## Description of the task
Within the material below, locate the line with "This screenshot has width=1200, height=788." and the line with "Select the 450,00", then return those two lines and all lines between them, exactly as written.

## The records
* * * *

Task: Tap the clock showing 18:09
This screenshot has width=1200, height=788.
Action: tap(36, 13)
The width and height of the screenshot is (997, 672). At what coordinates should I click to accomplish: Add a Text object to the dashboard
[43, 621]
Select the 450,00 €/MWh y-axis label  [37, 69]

* * * *

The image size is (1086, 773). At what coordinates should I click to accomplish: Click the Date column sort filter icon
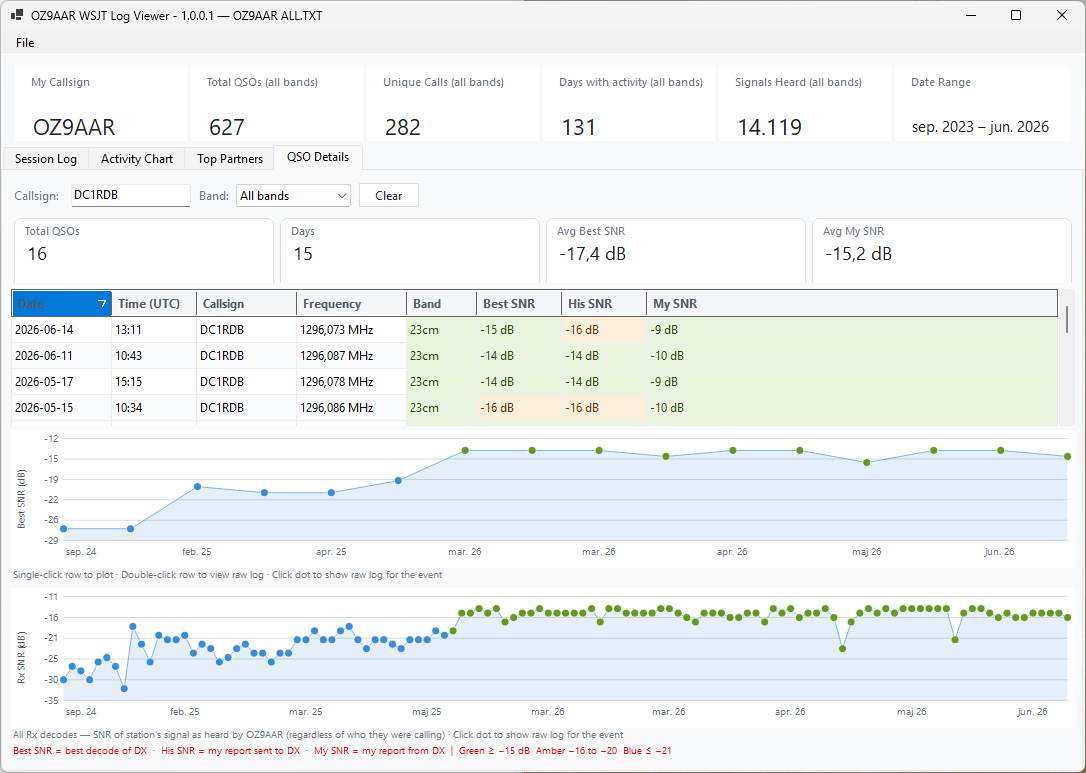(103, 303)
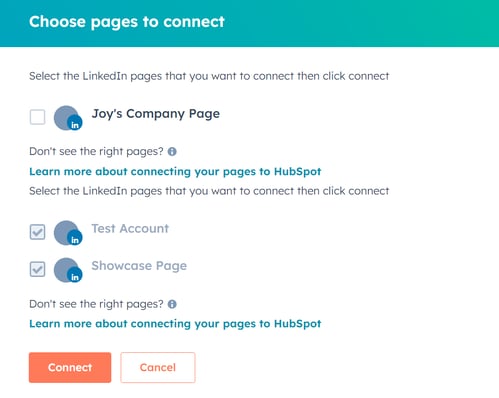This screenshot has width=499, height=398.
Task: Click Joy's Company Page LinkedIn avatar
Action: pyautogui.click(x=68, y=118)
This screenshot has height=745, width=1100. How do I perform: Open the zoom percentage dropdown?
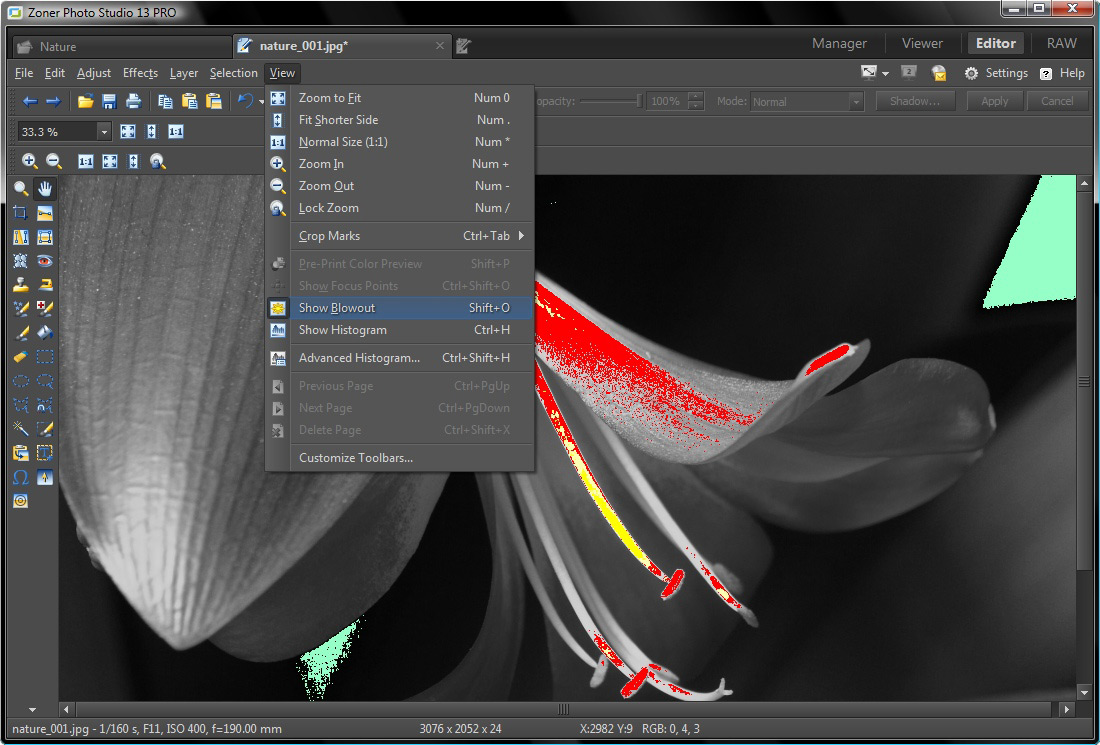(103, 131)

* * * *

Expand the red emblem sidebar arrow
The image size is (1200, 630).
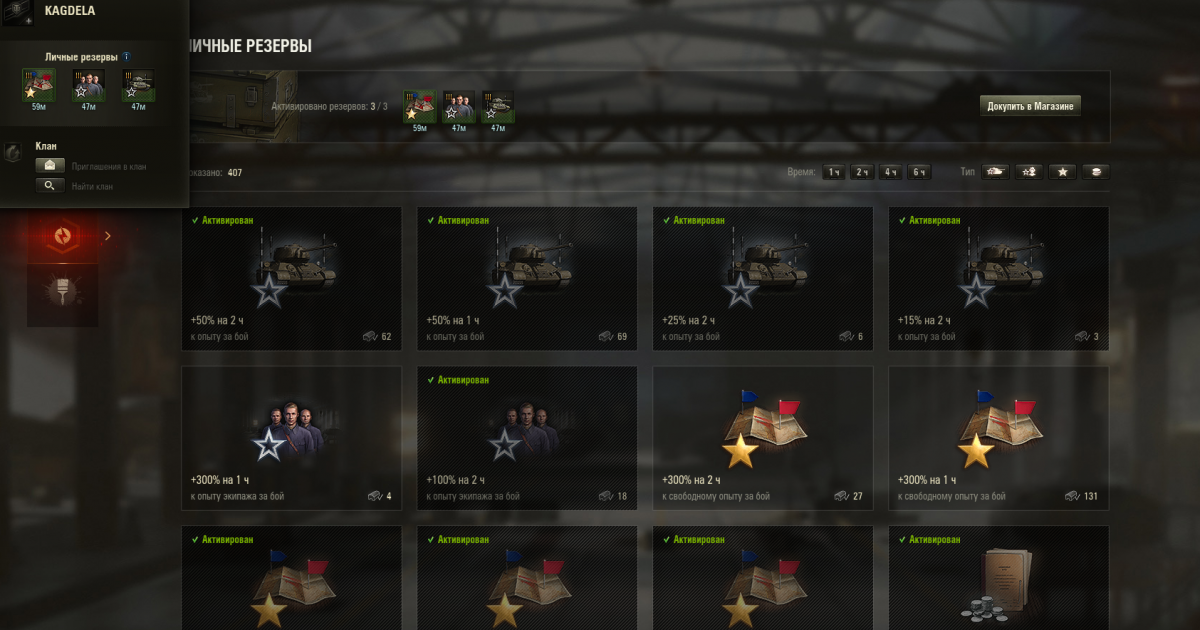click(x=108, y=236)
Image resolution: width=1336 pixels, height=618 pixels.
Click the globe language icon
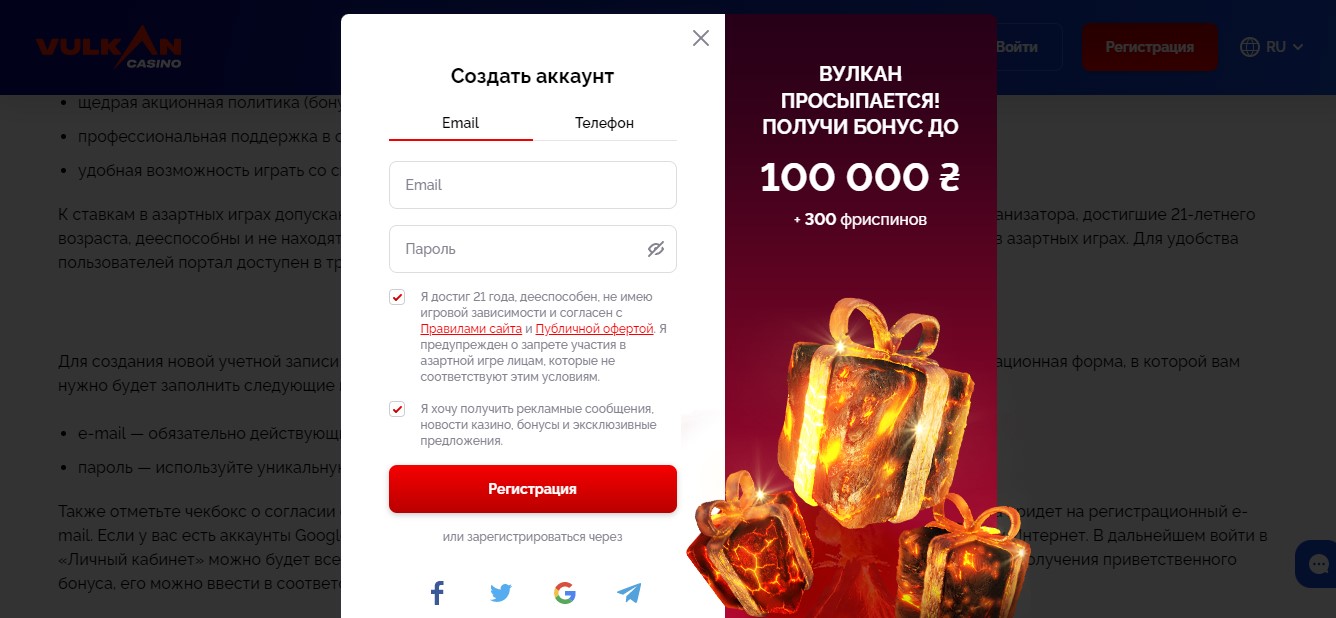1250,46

* * * *

## Expected output
This screenshot has width=1200, height=788.
Action: tap(36, 13)
The width and height of the screenshot is (997, 672). At what coordinates should I click to accomplish: Add a Text object to the dashboard
[43, 621]
Select the 450,00 €/MWh y-axis label  [37, 69]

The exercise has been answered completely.